Ainsi l'Europe serait finie, victime de trente ans de laxisme financier, hypnotisée par un rêve impossible, celui de construire un modèle politique, social et économique commun aux nations du Vieux Continent. En fait l'Europe n'aurait été et ne serait, selon l'expression de Bismarck, qu'une "construction géographique", en aucun cas une réalité politique. Cette thèse est désormais dominante aux Etats-Unis, sous la plume des meilleurs commentateurs, et elle gagne du terrain en Europe même. Il faut dire que les faits sont là : la Grèce s'achemine lentement mais sûrement vers un défaut (d'ailleurs, serait-il pire pour le pays que les nouvelles mesures d'austérité annoncées par le gouvernement ?) ; l'Italie vient de subir une dégradation de sa notation, malgré un plan d'austérité de 54 milliards d'euros voté le 14 septembre dernier par le Parlement et malgré le fait que la Commission européenne, par les voies les plus officielles, ait jugé que ce plan était de nature à conduire l'Italie vers un excédent primaire du budget dès 2013...

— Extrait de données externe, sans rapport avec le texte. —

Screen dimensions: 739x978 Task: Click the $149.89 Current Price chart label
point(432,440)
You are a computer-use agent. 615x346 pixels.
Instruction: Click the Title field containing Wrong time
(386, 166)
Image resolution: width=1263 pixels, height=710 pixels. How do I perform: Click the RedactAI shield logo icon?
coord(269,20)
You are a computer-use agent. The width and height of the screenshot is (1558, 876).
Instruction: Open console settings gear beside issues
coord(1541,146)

Aussi préoccupante que soit la situation financière d'une partie des pays européens, aussi fondées que soient les analyses de ceux qui pointent ses faiblesses et ses manquements, est-ce suffisant pour rayer d'un trait de plume ce que l'Union européenne aura accompli depuis ses origines ? C'est une question qui mérite d'être posée à l'heure où elle connaît la crise la plus grave de son histoire. Les Américains ne peuvent pas comprendre qu'une Union de nations, de langues et de cultures différentes puisse constituer une réalité politique concrète, dotée d'instruments d'exercice de souveraineté communs, comme une monnaie ou une banque centrale uniques. Ils n'ont pas cette expérience. Mais avant de condamner l'Union européenne à la disparition, interrogeons-nous sur le monde d'après. Soyons certains que vingt-sept pays rendus à leur destin, à leur monnaie, à leur modèle social propres seront en position de préserver leur existence, sans conflits graves, dans la recomposition du monde, face à la Chine et aux Etats-Unis, mais aussi à la Russie ou à l'Inde. Et si nous n'en sommes pas sûrs, alors cela vaut la peine de travailler encore un peu sur des voies de sortie communes, par le haut de préférence.